NASA this week rolled out the first real steps toward a Moon Base by naming three unmanned “Moon Base” missions and handing out the initial commercial contracts that will try to get gear on the lunar south pole before the end of 2026. The announcement is big on ambition: Moon Base I, II and III are meant to scout, test and carry the tech that will let humans return to the moon under the Artemis program. It sounds exciting. It also sounds expensive and awfully fast.

NASA’s new moon missions: Moon Base I, II and III

At a briefing, NASA Administrator Jared Isaacman made it clear these flights are Phase 1 — not a finished lunar resort with a gift shop. Moon Base I will use Blue Origin’s Blue Moon Mark 1 lander to drop science payloads near the Shackleton Connecting Ridge. Moon Base II will fly on Astrobotic’s Griffin lander and deliver a heavy cargo load plus a rover called FLIP to test mobility and the Lunar Terrain Vehicle concept. Moon Base III is pitched as a science flight. All three are slated for 2026 as robotic precursors to crewed Artemis missions.

Who’s getting the work and how much it costs

NASA put real money on the table and picked commercial partners. Blue Origin, Astrobotic, Astrolab and others won awards that, combined with options, push the initial spending into the hundreds of millions — nearly $1 billion across this first tranche by many counts. That’s taxpayers’ dollars going to a mix of established firms and smaller space startups to build landers, rovers and delivery services. Private industry should be rewarded for taking risks, but when the bill runs into the high hundreds of millions, oversight should not be optional or rhetorical.

Why taxpayers should pay attention

This program mixes two things conservatives should like — private contractors and bold goals — with two things that should make everyone nervous: aggressive schedules and big price tags. Commercial firms have missed dates before. Integrations slip. Launch slots change. NASA says “no glass-dome moon base yet,” which is the right humility. But saying it and proving it are different. The briefing also thanked President Donald J. Trump and Congress for support, which means political pressure and budget fights are coming. If the White House and lawmakers are spending big, they owe citizens regular, clear checkpoints — not glossy press releases.

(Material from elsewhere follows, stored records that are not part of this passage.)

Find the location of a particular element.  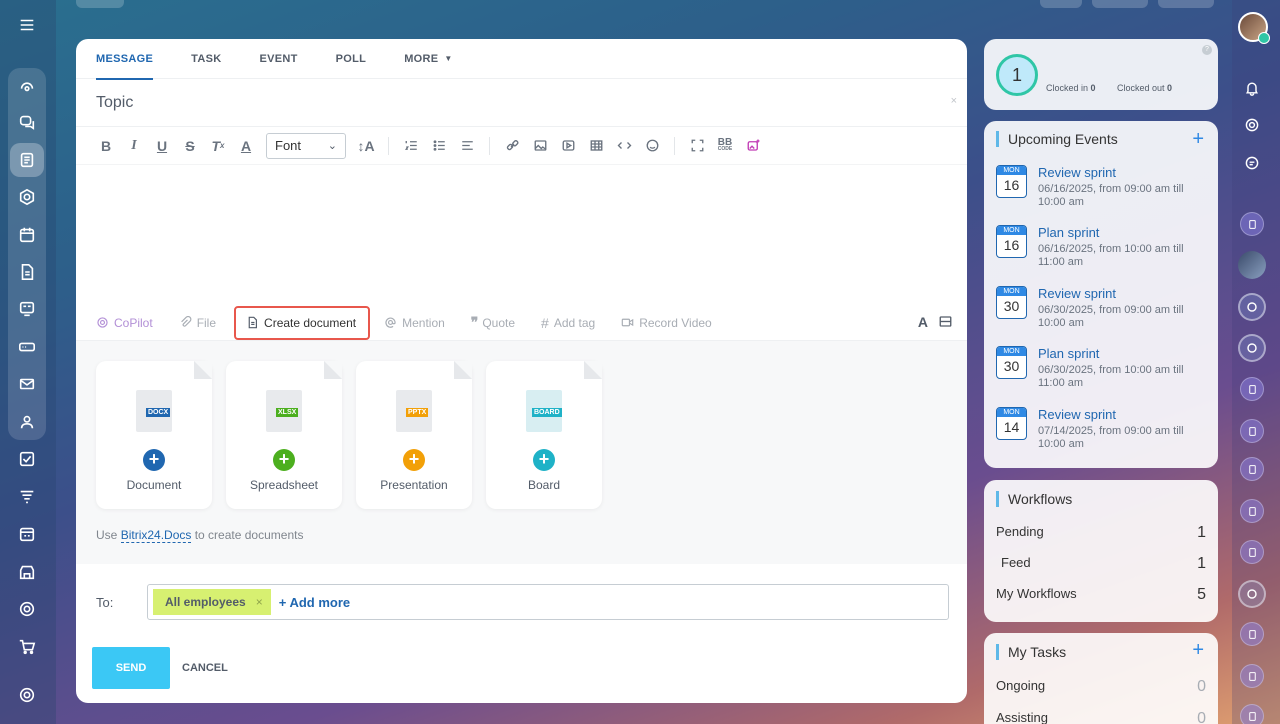

spreadsheet-card: XLSX + Spreadsheet is located at coordinates (284, 435). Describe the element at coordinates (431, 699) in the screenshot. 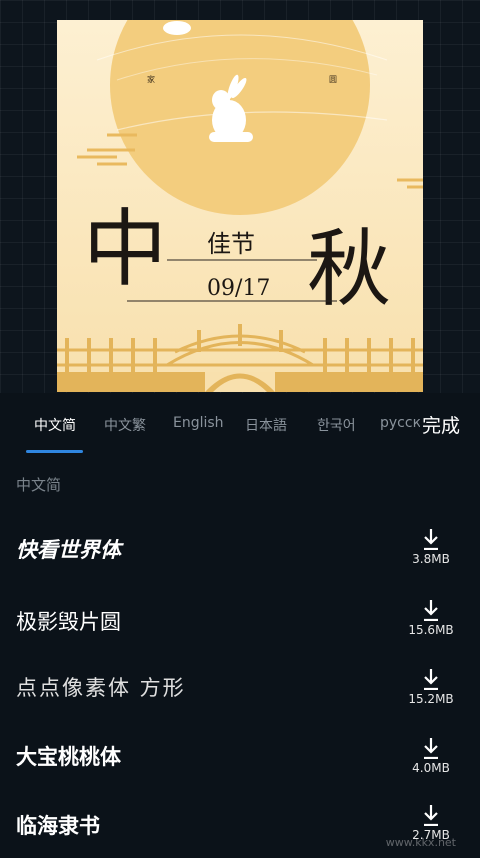

I see `file-size: 15.2MB` at that location.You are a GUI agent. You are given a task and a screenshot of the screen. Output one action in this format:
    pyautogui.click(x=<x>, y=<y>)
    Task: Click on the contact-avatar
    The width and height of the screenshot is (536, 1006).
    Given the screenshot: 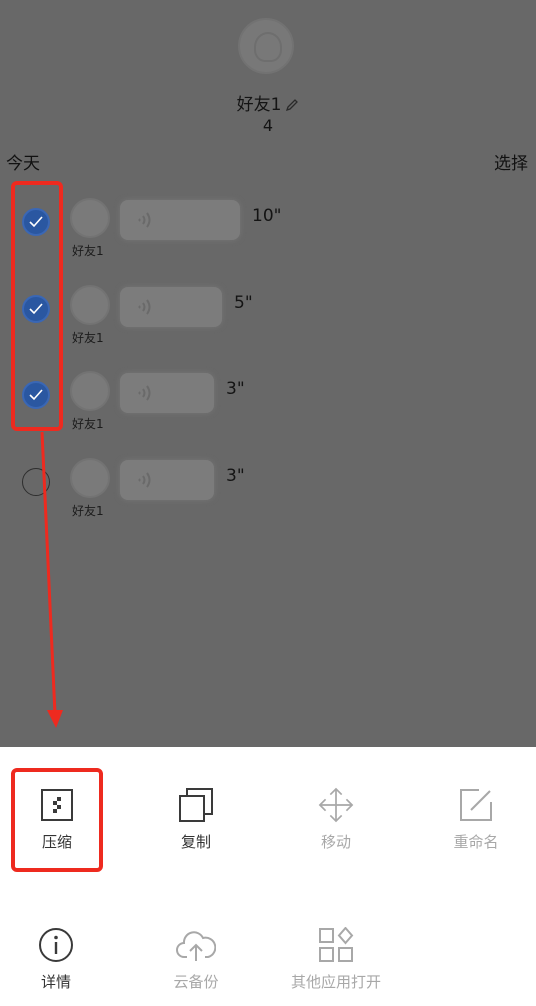 What is the action you would take?
    pyautogui.click(x=266, y=46)
    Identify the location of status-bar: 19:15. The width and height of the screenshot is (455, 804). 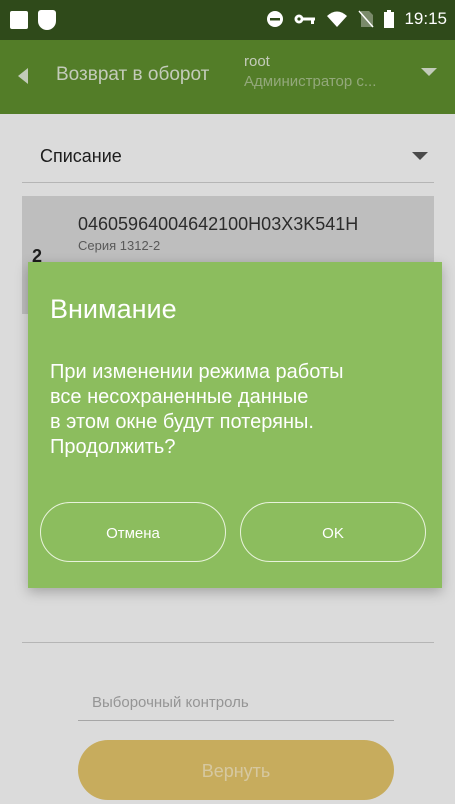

Don’t buy the glass-dome ticket yet

Congratulations to the companies that won contracts. Now let them earn the milestones. Watch the engineering reviews, not just the photo ops. Insist on clear metrics: weight delivered, landing accuracy, rover distance and system survivability in lunar night conditions. If these missions succeed, they will pay off in knowledge and jobs. If they don’t, the lessons should include accountability. NASA’s Moon Base push could be a smart public‑private model — or an expensive exercise in hope. Either way, taxpayers deserve a straight scorecard as 2026 approaches.